How Kidney Problems Are Actually Diagnosed
Because symptoms are unreliable, especially early on, diagnosis depends on two straightforward tests.
The first is a blood test that estimates your glomerular filtration rate (eGFR), which measures how well your kidneys are filtering. A normal eGFR is above 90. Stage 1 kidney disease means your eGFR is still above 90 but there’s evidence of kidney damage from other markers. As the number drops, the stages progress, with Stage 5 (eGFR below 15) indicating kidney failure. Importantly, an eGFR between 60 and 89 with no other signs of damage may be normal for older adults, since kidney function naturally declines with age.

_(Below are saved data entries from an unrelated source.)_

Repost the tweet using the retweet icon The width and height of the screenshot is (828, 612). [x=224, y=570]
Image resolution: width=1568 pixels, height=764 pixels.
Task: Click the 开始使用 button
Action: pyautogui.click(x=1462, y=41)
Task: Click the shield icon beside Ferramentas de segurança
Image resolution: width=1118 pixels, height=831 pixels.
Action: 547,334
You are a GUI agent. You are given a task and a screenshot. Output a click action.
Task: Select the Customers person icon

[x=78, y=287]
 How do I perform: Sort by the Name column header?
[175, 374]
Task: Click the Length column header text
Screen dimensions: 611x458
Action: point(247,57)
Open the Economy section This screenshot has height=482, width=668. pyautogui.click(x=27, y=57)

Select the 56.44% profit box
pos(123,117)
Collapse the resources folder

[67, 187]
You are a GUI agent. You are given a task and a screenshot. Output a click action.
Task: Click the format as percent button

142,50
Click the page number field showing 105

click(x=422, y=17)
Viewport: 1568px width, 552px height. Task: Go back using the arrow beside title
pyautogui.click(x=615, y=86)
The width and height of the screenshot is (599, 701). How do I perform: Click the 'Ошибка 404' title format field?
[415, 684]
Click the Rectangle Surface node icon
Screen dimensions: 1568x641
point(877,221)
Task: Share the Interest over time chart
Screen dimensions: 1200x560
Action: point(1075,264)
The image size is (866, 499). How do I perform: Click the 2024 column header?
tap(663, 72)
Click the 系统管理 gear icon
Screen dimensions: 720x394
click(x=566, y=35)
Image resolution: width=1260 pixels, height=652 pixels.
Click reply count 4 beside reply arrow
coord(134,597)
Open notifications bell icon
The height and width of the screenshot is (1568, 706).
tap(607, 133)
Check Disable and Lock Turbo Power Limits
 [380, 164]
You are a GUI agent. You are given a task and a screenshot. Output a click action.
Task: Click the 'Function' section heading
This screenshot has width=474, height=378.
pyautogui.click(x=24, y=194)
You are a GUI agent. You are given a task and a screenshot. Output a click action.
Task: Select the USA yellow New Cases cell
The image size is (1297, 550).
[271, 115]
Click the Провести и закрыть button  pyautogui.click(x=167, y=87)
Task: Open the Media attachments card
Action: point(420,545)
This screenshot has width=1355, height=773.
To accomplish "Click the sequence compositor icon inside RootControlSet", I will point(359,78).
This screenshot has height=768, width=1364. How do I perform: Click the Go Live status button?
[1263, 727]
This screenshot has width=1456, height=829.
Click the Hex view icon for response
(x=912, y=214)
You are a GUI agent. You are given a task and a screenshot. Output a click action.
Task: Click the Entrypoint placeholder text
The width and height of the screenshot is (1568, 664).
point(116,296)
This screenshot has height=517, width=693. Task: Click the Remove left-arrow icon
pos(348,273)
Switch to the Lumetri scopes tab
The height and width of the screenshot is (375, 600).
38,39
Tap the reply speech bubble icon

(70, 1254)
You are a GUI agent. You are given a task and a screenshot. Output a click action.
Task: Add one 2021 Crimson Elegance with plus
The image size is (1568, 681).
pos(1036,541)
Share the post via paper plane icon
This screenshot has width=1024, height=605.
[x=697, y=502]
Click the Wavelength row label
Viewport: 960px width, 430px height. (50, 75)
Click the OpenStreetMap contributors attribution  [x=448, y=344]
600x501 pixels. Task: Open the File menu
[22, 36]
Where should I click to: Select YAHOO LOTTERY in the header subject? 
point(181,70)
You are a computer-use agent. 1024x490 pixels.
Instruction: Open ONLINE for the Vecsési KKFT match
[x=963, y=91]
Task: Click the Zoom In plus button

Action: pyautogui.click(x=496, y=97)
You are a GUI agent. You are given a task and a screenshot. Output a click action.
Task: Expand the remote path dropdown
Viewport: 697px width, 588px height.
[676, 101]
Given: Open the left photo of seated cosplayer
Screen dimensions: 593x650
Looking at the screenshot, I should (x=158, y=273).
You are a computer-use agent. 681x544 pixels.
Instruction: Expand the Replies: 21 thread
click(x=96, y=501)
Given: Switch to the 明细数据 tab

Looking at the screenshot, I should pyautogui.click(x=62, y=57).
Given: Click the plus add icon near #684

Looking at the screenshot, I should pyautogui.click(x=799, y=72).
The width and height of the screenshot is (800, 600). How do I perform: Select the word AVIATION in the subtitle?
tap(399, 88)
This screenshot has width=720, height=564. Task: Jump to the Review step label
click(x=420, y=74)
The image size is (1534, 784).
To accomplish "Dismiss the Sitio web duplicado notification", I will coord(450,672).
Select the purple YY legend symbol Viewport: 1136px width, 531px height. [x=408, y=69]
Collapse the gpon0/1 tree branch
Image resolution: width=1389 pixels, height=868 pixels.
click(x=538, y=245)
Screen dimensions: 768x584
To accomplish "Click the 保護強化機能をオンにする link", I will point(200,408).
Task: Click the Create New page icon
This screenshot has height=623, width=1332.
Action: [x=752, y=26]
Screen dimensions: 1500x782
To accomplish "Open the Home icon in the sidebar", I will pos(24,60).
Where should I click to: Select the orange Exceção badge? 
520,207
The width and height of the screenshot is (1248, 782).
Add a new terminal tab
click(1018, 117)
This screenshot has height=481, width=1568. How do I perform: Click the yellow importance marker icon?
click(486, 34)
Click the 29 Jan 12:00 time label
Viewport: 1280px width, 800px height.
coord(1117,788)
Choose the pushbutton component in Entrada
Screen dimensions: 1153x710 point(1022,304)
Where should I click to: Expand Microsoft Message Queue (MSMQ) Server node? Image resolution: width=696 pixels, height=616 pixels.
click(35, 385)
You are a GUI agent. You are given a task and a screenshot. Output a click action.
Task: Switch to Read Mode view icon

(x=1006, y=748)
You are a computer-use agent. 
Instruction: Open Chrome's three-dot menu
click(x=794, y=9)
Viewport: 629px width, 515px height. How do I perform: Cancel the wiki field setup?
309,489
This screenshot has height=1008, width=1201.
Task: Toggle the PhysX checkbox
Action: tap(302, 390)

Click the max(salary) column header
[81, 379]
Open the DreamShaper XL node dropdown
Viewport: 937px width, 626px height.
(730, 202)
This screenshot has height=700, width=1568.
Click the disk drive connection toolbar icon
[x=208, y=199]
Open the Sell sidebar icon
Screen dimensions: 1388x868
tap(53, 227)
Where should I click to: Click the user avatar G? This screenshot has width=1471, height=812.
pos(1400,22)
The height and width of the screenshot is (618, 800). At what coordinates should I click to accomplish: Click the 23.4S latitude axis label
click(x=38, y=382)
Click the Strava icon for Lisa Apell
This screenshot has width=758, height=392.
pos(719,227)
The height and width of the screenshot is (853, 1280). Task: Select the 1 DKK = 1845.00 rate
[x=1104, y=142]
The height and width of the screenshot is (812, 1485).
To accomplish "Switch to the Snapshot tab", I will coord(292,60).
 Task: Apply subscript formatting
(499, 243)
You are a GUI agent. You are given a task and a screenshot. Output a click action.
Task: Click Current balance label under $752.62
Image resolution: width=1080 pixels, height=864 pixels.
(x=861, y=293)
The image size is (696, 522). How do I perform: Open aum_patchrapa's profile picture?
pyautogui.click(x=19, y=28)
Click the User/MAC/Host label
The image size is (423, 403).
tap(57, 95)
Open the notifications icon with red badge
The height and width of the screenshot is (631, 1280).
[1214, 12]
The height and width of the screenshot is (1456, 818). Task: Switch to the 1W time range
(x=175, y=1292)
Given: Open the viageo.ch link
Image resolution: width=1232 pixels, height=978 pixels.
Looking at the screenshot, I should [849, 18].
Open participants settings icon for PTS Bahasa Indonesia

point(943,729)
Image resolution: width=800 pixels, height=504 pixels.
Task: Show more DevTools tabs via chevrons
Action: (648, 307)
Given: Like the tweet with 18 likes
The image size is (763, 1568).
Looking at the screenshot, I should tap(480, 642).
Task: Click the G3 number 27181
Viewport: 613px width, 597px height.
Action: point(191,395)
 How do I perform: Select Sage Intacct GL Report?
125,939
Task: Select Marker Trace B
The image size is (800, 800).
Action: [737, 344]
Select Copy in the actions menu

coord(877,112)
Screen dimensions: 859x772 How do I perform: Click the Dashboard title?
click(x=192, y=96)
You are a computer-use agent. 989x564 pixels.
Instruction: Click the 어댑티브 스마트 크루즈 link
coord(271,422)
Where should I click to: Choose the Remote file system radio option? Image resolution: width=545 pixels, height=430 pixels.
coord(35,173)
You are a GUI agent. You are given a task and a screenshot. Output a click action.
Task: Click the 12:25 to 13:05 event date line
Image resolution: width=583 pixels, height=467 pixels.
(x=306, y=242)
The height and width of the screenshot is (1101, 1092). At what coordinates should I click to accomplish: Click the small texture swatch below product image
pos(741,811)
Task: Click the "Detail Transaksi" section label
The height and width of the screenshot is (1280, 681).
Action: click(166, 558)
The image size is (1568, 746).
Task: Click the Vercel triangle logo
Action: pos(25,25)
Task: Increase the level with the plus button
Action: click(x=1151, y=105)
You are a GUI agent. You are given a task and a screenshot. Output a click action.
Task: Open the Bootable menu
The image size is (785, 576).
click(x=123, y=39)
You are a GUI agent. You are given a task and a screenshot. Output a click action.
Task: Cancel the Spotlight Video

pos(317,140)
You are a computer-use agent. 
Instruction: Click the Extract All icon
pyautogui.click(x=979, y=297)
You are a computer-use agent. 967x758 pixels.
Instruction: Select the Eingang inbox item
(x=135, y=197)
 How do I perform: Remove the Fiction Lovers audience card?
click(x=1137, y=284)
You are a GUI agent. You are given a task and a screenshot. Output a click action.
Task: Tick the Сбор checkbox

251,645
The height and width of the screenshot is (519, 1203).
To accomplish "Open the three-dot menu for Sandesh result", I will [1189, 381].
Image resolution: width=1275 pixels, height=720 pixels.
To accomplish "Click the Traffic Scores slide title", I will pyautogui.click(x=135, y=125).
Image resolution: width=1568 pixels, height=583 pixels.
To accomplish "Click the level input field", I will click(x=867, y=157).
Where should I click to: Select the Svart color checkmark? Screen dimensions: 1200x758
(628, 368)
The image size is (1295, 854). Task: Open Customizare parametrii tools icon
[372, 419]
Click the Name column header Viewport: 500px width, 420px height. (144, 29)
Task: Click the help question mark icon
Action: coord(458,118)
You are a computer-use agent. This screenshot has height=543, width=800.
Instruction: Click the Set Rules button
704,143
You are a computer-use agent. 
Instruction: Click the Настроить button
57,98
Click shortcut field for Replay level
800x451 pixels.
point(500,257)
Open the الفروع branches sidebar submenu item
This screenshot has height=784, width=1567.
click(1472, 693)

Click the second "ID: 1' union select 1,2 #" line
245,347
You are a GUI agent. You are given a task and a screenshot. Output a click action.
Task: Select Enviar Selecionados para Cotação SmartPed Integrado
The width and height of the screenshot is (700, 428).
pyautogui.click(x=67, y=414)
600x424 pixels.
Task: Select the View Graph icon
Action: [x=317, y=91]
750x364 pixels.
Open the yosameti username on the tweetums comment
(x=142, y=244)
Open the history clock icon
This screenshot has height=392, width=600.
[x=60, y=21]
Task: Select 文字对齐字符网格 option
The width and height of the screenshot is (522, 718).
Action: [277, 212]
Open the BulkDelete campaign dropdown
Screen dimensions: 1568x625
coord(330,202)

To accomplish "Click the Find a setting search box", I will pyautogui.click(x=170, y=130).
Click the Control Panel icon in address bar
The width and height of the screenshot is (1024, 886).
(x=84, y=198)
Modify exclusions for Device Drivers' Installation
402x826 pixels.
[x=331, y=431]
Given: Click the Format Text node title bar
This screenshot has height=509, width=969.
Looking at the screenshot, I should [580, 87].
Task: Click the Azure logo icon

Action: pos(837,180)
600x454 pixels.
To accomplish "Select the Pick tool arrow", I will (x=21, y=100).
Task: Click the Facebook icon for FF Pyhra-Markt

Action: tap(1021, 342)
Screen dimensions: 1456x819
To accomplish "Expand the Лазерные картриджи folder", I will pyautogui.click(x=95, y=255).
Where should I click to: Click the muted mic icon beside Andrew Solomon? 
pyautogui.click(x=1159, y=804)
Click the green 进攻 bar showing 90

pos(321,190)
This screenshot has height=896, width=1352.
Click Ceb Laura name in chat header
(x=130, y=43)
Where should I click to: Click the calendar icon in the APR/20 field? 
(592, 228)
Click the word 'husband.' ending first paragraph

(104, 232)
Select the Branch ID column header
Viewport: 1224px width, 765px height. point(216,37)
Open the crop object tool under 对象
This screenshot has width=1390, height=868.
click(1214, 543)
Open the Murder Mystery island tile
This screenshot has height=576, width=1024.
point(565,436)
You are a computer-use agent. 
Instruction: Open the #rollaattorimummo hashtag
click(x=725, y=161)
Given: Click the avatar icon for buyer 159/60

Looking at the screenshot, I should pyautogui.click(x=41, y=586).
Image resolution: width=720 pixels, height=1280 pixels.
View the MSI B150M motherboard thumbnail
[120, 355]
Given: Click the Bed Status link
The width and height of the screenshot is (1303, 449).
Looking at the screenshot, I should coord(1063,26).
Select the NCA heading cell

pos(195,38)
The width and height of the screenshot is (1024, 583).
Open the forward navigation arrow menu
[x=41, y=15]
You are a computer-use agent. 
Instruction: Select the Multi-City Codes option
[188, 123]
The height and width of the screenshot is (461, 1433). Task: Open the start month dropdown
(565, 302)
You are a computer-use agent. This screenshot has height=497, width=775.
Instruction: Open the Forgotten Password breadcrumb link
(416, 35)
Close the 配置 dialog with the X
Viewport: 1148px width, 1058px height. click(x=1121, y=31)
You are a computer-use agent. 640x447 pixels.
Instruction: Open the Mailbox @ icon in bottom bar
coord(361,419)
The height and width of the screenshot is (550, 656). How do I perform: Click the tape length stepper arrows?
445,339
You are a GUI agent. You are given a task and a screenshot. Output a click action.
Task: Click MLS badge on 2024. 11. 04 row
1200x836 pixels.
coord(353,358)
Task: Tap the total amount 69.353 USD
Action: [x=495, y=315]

The second key test is a urine test measuring the albumin-to-creatinine ratio (ACR). Albumin is a protein that healthy kidneys keep in your blood. When it shows up in urine, it means the kidney filters are leaking. A normal result is below 30 mg/g. Anything above 30 mg/g can indicate kidney disease, even if your eGFR looks fine. This is why both tests matter: you can have kidney damage that only one test catches.
Who Should Get Tested
Routine screening makes the biggest difference for people at higher risk. The major risk factors are diabetes, high blood pressure, heart disease, obesity, and a family history of kidney disease. If you have any of these, regular kidney function testing (a simple blood draw and urine sample) is the most reliable way to catch problems early. Age also plays a role, with risk increasing after 60.
A history of recurrent urinary tract infections, kidney stones, or episodes of blood in the urine also warrants a closer look. The same goes for anyone taking long-term medications that can stress the kidneys, including certain over-the-counter pain relievers used frequently over months or years.